▶ _Short problem_:
Recast the items from the line containing "will click(x=564, y=287)." through the line containing "Action: point(623,112)" as a numbered list, leaving out any blank lines.

----------------------------------------

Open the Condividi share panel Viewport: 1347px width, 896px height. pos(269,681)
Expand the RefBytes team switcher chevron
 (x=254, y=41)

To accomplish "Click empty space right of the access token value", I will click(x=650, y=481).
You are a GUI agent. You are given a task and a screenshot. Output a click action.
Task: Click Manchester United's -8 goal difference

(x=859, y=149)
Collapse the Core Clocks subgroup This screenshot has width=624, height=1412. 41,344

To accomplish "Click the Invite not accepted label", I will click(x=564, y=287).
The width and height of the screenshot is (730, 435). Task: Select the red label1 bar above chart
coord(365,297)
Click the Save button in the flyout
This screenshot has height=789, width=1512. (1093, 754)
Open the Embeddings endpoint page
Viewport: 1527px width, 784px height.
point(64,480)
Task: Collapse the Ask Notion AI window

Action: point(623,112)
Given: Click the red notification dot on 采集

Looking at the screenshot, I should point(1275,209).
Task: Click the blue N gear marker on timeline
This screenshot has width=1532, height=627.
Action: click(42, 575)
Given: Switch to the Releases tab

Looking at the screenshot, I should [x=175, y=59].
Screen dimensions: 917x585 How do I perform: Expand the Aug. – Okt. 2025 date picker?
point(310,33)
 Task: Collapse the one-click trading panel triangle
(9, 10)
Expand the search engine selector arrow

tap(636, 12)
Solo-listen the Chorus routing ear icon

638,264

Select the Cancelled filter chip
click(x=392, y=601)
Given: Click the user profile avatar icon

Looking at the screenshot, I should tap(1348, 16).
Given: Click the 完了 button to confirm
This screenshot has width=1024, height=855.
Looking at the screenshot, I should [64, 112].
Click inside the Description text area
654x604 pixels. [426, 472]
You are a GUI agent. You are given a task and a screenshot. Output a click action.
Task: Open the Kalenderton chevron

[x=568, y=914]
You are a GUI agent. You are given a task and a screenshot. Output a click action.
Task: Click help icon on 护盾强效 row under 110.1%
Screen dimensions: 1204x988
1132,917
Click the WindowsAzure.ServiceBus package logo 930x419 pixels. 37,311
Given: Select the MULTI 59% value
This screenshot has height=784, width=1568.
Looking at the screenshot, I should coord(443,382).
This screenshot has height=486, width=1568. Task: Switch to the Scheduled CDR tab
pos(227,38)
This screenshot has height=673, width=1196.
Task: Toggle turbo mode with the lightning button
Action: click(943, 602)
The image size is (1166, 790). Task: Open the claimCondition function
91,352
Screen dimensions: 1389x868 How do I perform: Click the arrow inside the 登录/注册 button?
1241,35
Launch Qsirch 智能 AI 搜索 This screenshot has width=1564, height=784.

----------------------------------------

▶ _Reply to the task_:
1. To accomplish "Click the Invite not accepted label", I will click(x=564, y=287).
2. The width and height of the screenshot is (730, 435). Task: Select the red label1 bar above chart
3. coord(365,297)
4. Click the Save button in the flyout
5. This screenshot has height=789, width=1512. (1093, 754)
6. Open the Embeddings endpoint page
7. Viewport: 1527px width, 784px height.
8. point(64,480)
9. Task: Collapse the Ask Notion AI window
10. Action: point(623,112)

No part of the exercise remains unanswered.